See how localForage can take localStorage up a notch to deliver a smooth and personalized user experience.
Do you sometimes wish your favorite websites would remember your login details or that your to-do list app would sync when you switch devices? While localStorage, a core browser feature, offers a solution to these issues, it has limitations. localForage takes localStorage to the next level, helping developers build web applications that deliver a smooth and personalized user experience.
While localStorage provides a way for web applications to store data locally on a user’s device, as stated earlier, it still has limitations. For instance, it only stores data as strings, which forces the developer to jump through conversion hoops for complex data structures like objects or arrays. Also, its synchronous operations can cause your application to slow down by blocking the main thread during data access.

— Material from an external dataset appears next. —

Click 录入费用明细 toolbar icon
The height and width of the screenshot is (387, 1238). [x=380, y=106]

Moreover, most browsers limit localStorage to 5 MB per domain (origin). This can be a significant limitation for applications that need to store a large amount of data locally. This is where localForage comes in, offering a more advanced and feature-rich solution for managing local storage.

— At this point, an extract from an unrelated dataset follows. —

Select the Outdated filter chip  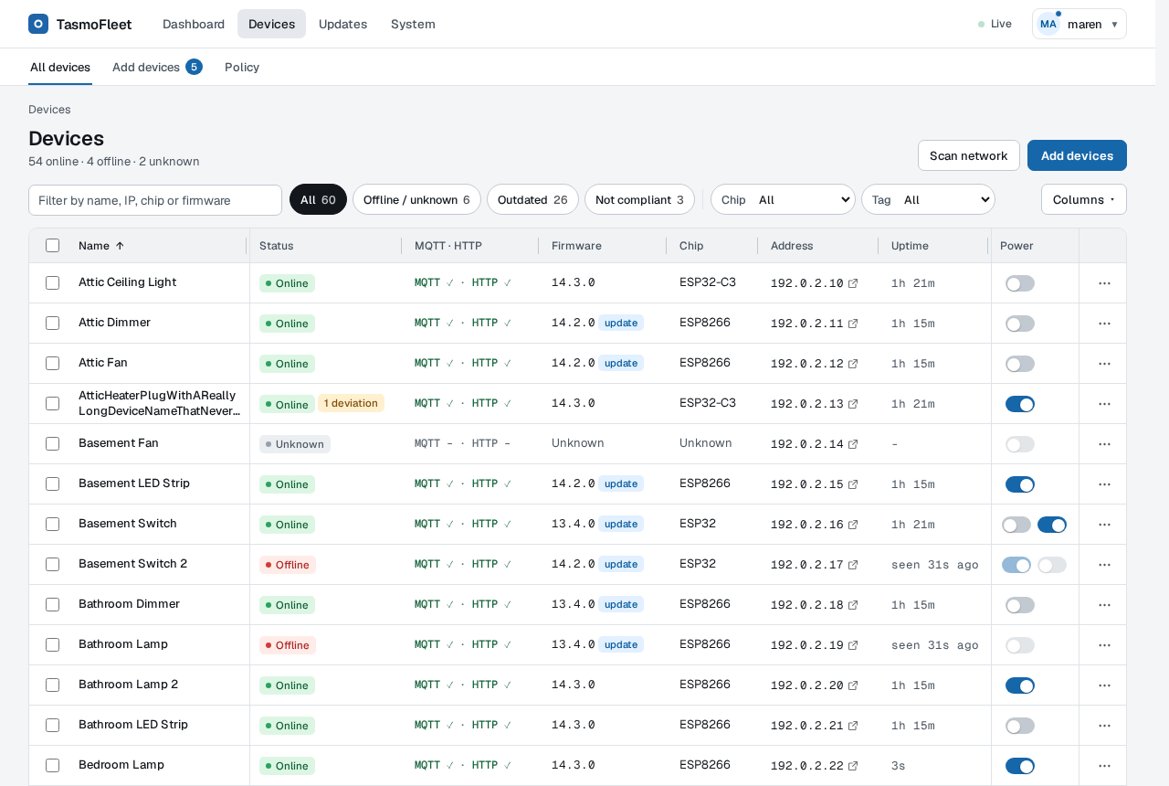pyautogui.click(x=532, y=199)
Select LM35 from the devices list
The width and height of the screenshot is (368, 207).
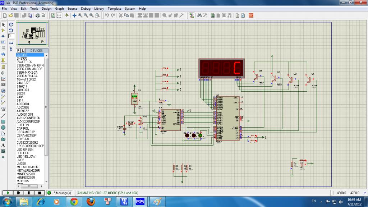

Regarding storage space, localForage uses IndexedDB, a browser API that offers a more robust storage solution than localStorage. IndexedDB, in theory, offers much larger storage capacities, often exceeding several gigabytes depending on the browser and device. Buckle up as we explore the possibilities of localForage, exploring its capabilities and how it can transform your web applications!

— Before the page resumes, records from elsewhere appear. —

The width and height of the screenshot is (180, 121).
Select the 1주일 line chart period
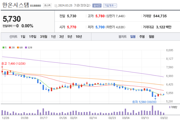click(33, 37)
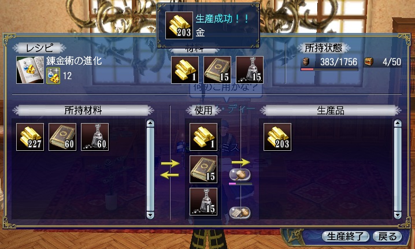Image resolution: width=415 pixels, height=249 pixels.
Task: Click the scroll and hammer batch production button
Action: [239, 213]
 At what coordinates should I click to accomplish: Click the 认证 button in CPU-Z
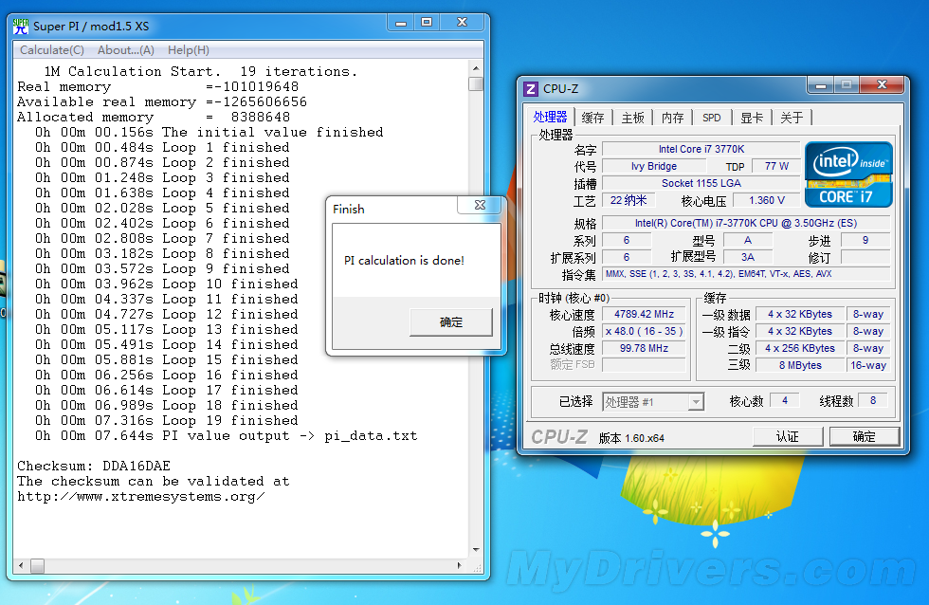787,437
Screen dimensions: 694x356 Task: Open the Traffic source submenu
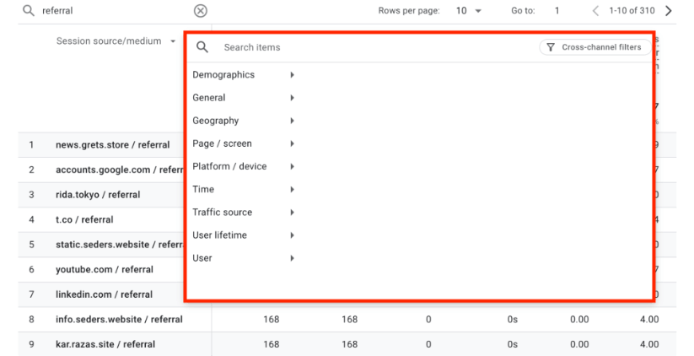(243, 212)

Let’s look at some of the key features of localForage and explore how they help developers create outstanding web applications:
localForage is easy to integrate into your web projects. Here is how to get started:
<script src="https://cdn.jsdelivr.net/npm/localforage@1.9.0/dist/localforage.min.js"></script>.
npm install localforage
or yarn yarn add localforage
. Then, import it into your JavaScript code using:const localforage = require('localforage');.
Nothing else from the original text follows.